── Extract

I gently turned more ailing pages.  Toward the back of the book, I found veterinarian care for livestock.  I was shocked.  It was written for folks like me.  Although the information was from yesteryear, not all of it was outdated.  I found the same to be true of the cooking section.  And many of its recipes tempted me.

Yes, I needed this book.  It was worth more than the one thin dime and every penny in my pocket.  The spirit of Henry Ward Beecher whispered, “Where is human nature so weak as in the bookstore?”.[5]  So, I used my debit card.  Afterwards, I thanked Mary.  She smiled and told me I had gotten a good deal.  Her comment reminded me of another Mary; Lady Mary Wortley Montagu.

Lady Mary, lived three-hundred years ago.  She wrote, “No entertainment is so cheap as reading, nor any pleasure so lasting”.[6]  And it was true.  I’d bought cheap reading.  An online search told me so.  The original is at Cornell University.[7]  Copies sell for $40-$50.  Mine was a steal for only $10.

“The more one reads the more one sees we have to read.”  At least that’s what John Adams believed.  And I wanted to read more about the history of my book.  As I did so, I stumbled across an unfamiliar blog.  The author was known only as Missy from Omaha.

Missy said she was divorced and childless.  She had three followers.  Before blogging, she admitted that she, “never shared much with anyone”.  Missy added that she plays computer games, like World of Warcraft.  She also wrote that she enjoys cooking and cookbooks.

Missy had links to twenty-five cookbooks.  And she boasted she had at least eighty-five.  She offered to share recipes.  Then Missy describes them as, hilarious… gross… delicious…”.  The post I read was titled, “Exploring Cookbooks: 1913 – The People’s Home Library”.  There were no visible comments.  But, there was a picture of the book.  It looked like the one I had bought.

What Missy wrote, intrigued me.  She said she’d received her book as a gift.  She wrote, “I’m going to be honest, I have never made a single recipe from this book.  Most are very old-fashioned, don’t appeal to my taste, are too difficult to use (no oven temperatures and sometimes no measurements) or in a lot of cases the recipe is just plain gross and inedible”.  Missy continued, “…most (of the) sandwiches most children would never eat, even if being bribed!”.  And on meat substitutes, she wrote, “interesting.  Veganism in 1913.  Who knew?”.

I paused.  Of course, some folks in 1913 were Vegans.  Vegans and Vegetarians are as old as history itself.  But, this substitute section was most likely written for folks who wanted meat, but didn’t have it.  She continued, the JUNE 13th SALAD recipe and TOMATO JELLY recipes are, “absolutely revolting.  I have no idea how people could eat those.”.  Well, I know the answer.  Some folks were hungry.  They made do with what they had or they starved.  And a hundred-years later, starvation still exists.

Next, Missy bemoaned, “I’m afraid to say that the cookies section is somewhat dreadful.  Things like Ginger Drop, Oatmeal, Molasses, Rocks, Cornstarch and Mince Crisp.  Very old fashioned.  For your amusement, the following recipes are posted exactly as written…”.  Unlike Missy, I wasn’t repulsed.  And I wasn’t making fun of the recipes.  These were golden nuggets.  They had hidden morsels of wisdom, like adding sour cream to molasses cookies.

────
── Record excerpts

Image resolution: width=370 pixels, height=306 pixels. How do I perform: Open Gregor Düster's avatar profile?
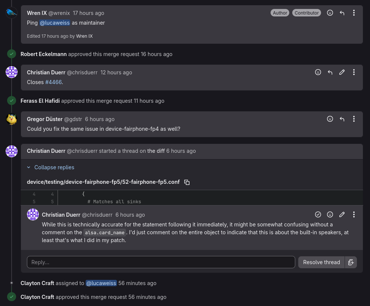[x=12, y=119]
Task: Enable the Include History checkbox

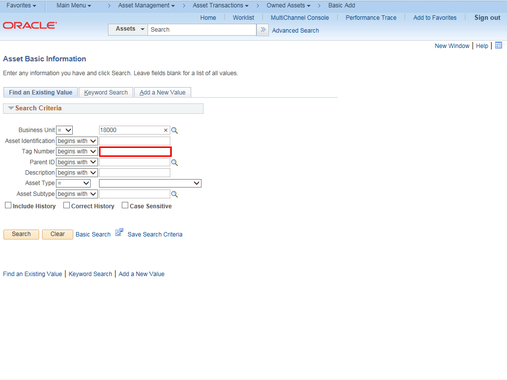Action: click(8, 205)
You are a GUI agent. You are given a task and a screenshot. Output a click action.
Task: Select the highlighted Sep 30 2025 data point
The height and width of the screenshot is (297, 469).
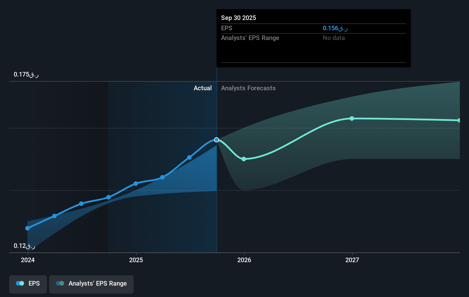217,140
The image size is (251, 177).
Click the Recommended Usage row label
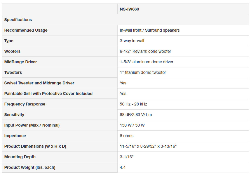[26, 30]
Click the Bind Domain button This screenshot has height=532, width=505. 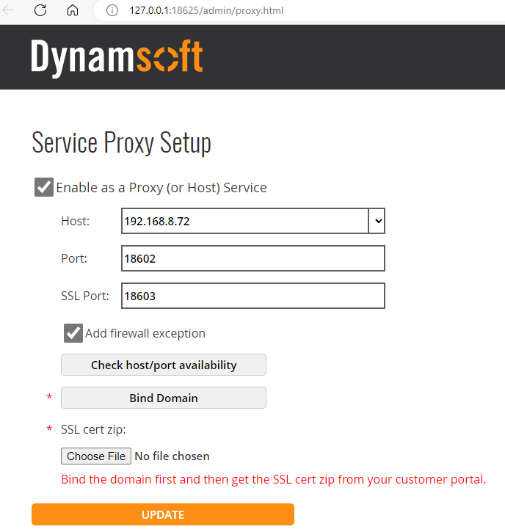point(163,398)
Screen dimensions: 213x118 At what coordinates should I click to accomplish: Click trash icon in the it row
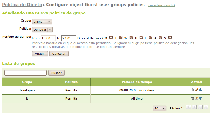pos(193,98)
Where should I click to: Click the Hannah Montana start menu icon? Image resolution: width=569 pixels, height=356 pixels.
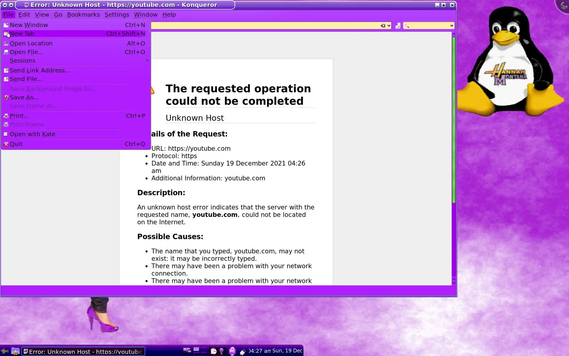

────

Exercise details - Return the passage about the 1913 household book, verbatim, from "Missy said she" up to and including "I had bought.".

Answer to this problem -
Missy said she was divorced and childless.  She had three followers.  Before blogging, she admitted that she, “never shared much with anyone”.  Missy added that she plays computer games, like World of Warcraft.  She also wrote that she enjoys cooking and cookbooks.

Missy had links to twenty-five cookbooks.  And she boasted she had at least eighty-five.  She offered to share recipes.  Then Missy describes them as, hilarious… gross… delicious…”.  The post I read was titled, “Exploring Cookbooks: 1913 – The People’s Home Library”.  There were no visible comments.  But, there was a picture of the book.  It looked like the one I had bought.